Student or Learner
tomorrow i finishes my work at 8:00 pm so i won't be able to go with you
because i'll have been working - for - the all day
because i am going to have been working - for - the all day
so is the grammar here right ?
and is -for- optional in these examples ?
It's correct to say "my work", but, typically, more natural to not say it.
I used "I finish work at 8:00" because the simple present (first form) can be used to talk about things that are scheduled or fixed times. It's possible that the speaker is scheduled to finish work at 8:00.
Here are some other possibilities:
1) "I'm finishing work at 8:00 tomorrow, so I won't be able to go with you."
We can use a progressive form (present) for a future activity or event that's planned or arranged.

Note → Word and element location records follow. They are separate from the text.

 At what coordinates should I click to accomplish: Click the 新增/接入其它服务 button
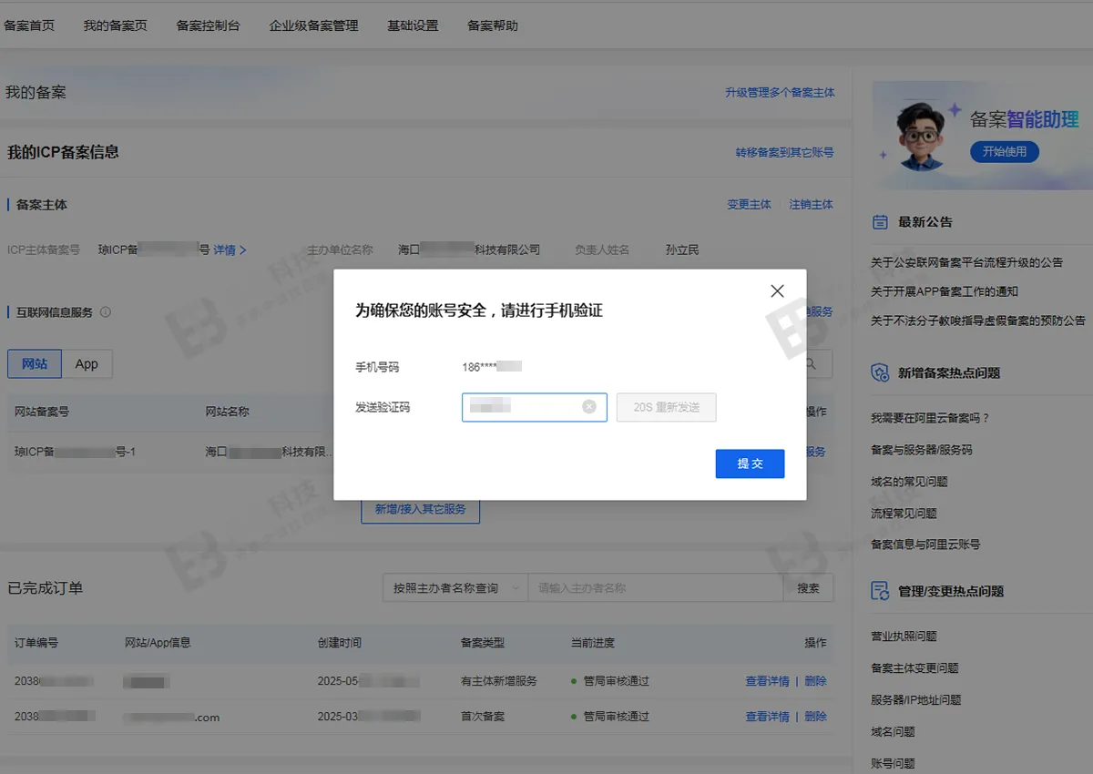420,509
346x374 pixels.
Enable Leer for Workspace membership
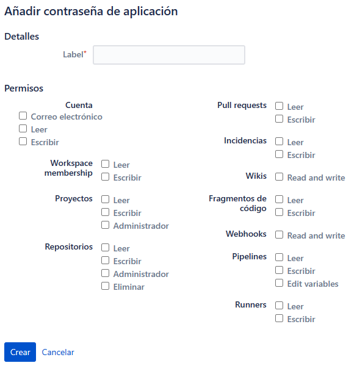coord(105,164)
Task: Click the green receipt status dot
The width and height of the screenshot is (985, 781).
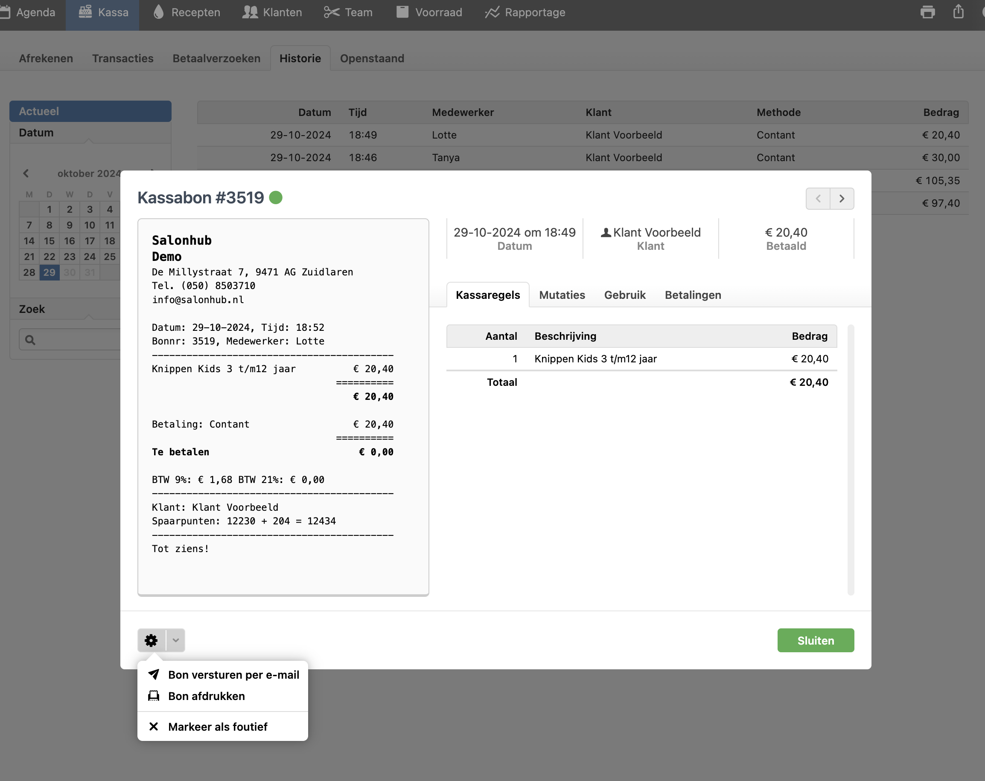Action: (x=275, y=198)
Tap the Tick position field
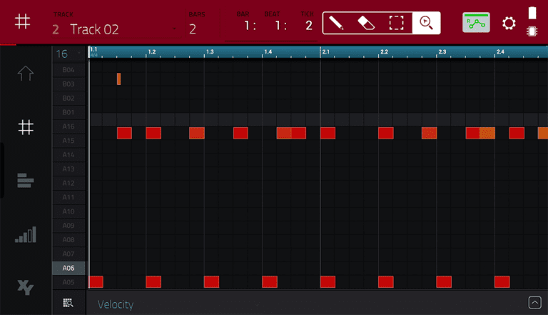The height and width of the screenshot is (315, 548). [x=308, y=26]
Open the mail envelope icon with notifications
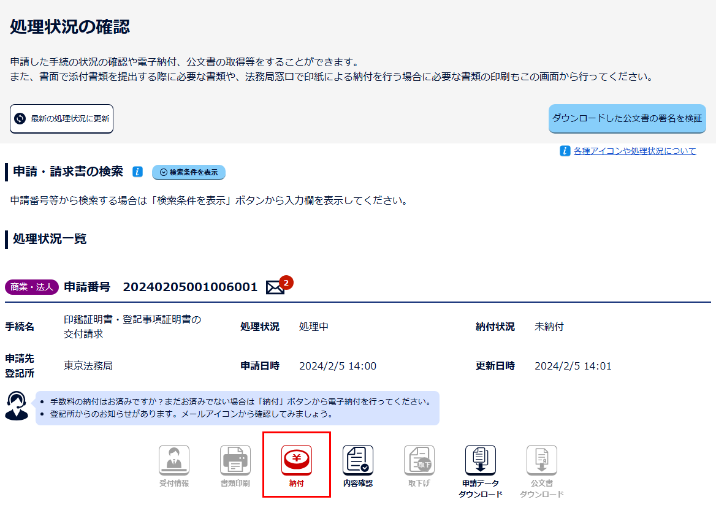Image resolution: width=716 pixels, height=505 pixels. [276, 287]
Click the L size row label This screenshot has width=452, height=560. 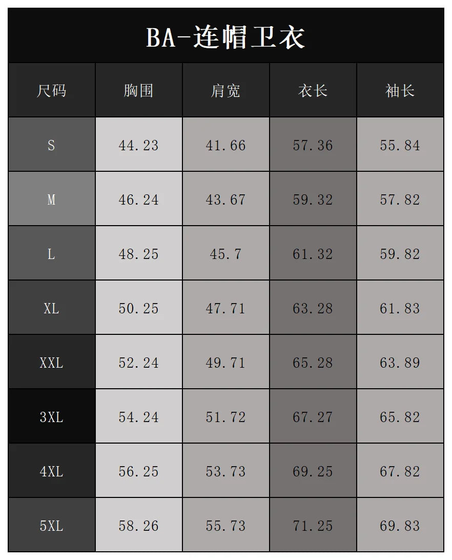tap(51, 254)
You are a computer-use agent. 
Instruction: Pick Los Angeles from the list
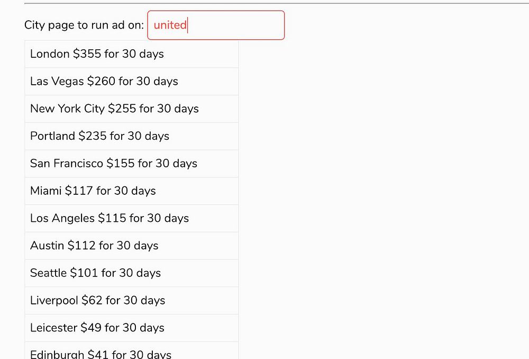131,218
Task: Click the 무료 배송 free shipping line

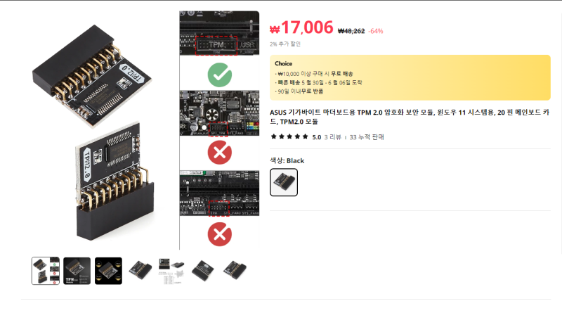Action: tap(315, 74)
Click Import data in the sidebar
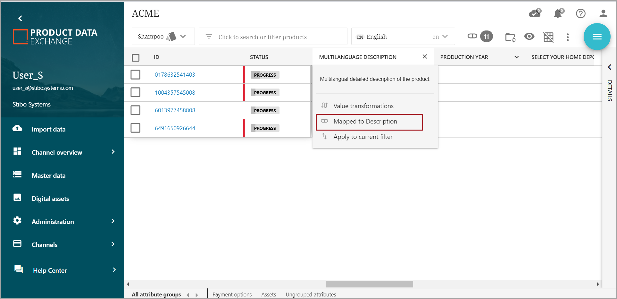This screenshot has width=617, height=299. pyautogui.click(x=48, y=129)
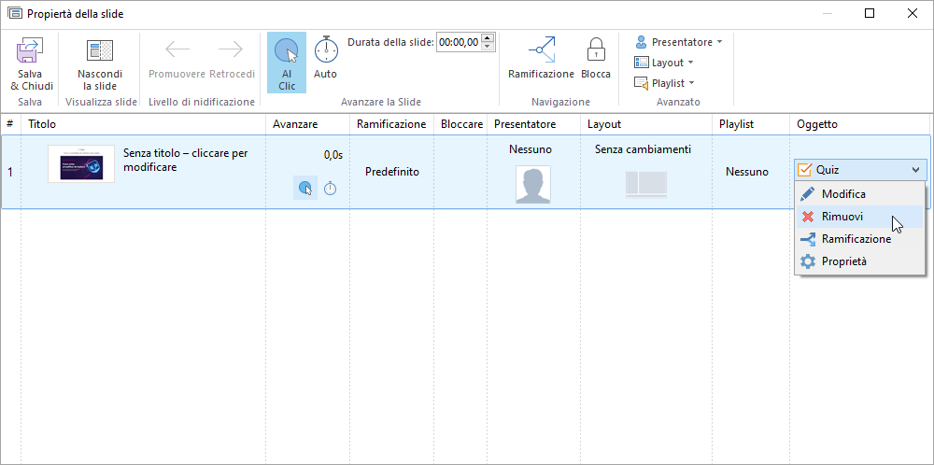
Task: Select Modifica in the object menu
Action: tap(843, 194)
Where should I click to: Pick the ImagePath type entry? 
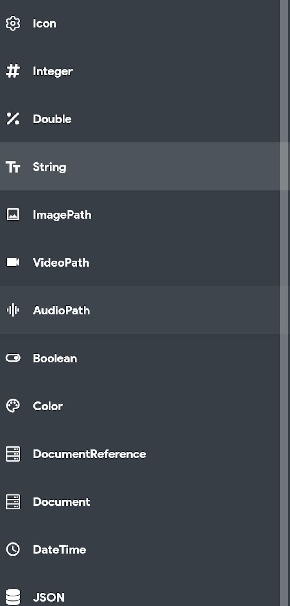(x=62, y=215)
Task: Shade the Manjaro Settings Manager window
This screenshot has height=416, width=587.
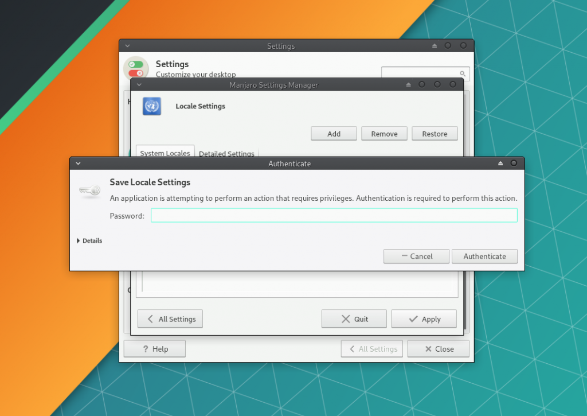Action: tap(408, 85)
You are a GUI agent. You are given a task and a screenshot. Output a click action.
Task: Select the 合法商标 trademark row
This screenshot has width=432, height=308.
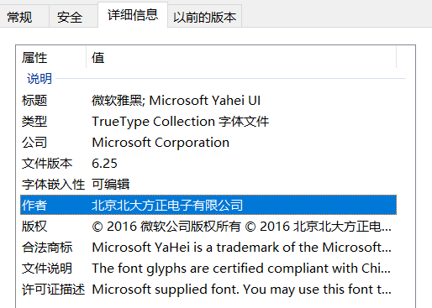208,248
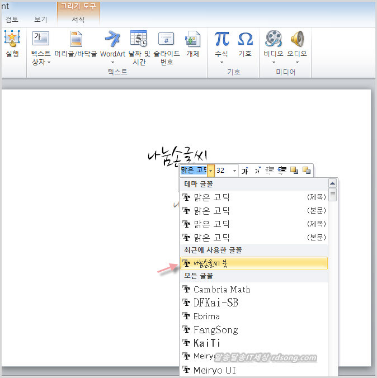
Task: Open Header/Footer (머리글/바닥글) dialog
Action: (x=76, y=39)
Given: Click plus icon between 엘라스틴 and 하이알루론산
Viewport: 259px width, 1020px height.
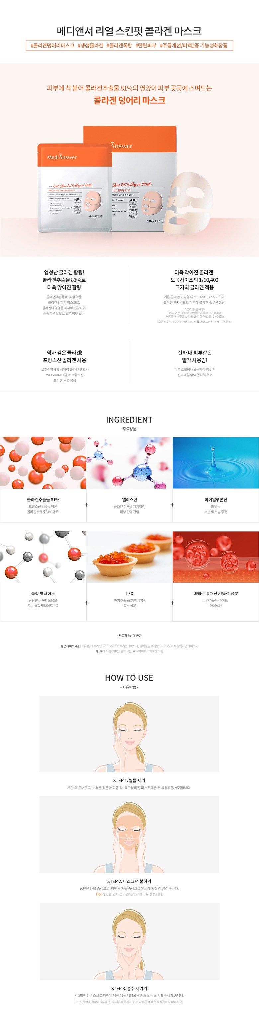Looking at the screenshot, I should [173, 505].
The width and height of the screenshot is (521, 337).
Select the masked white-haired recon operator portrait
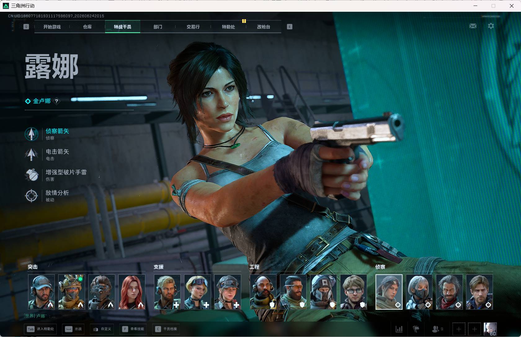tap(419, 292)
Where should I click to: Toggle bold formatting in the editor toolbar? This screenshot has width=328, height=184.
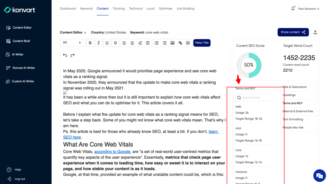90,43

2) "I'm going to finish work at 8:00 tomorrow, so I won't be able to go with you."
Use "be going to" for a plan - something that is already decided.
3) "I'll be finishing work at 8:00 tomorrow, so I won't be able to go with you."
Use the future progressive in the same way we use the present progressive for a future action. Using the future progressive emphasizes the continuing or ongoing nature of an event or action. It's possible to view "finishing" this way depending on what is required of one to finish. Or maybe the speaker is not 100% sure of the time, so chooses to state as a very, and relatively, short-term action or event. This would be the least likely form to use in this situation, but it is possible, and people do use it in this way.
Tomorrow I'm not going to finish work until 8:00. And by that time I'll have been working for 14 hours, so I won't be able to go with you because I'll be too tired.
I used "I'll be too tired" because the speaker is stating a certain prediction in his or her view.
Saying "I won't be able to go with you" is a certain kind of promise (or maybe a certain prediction) which is another reason to use "will".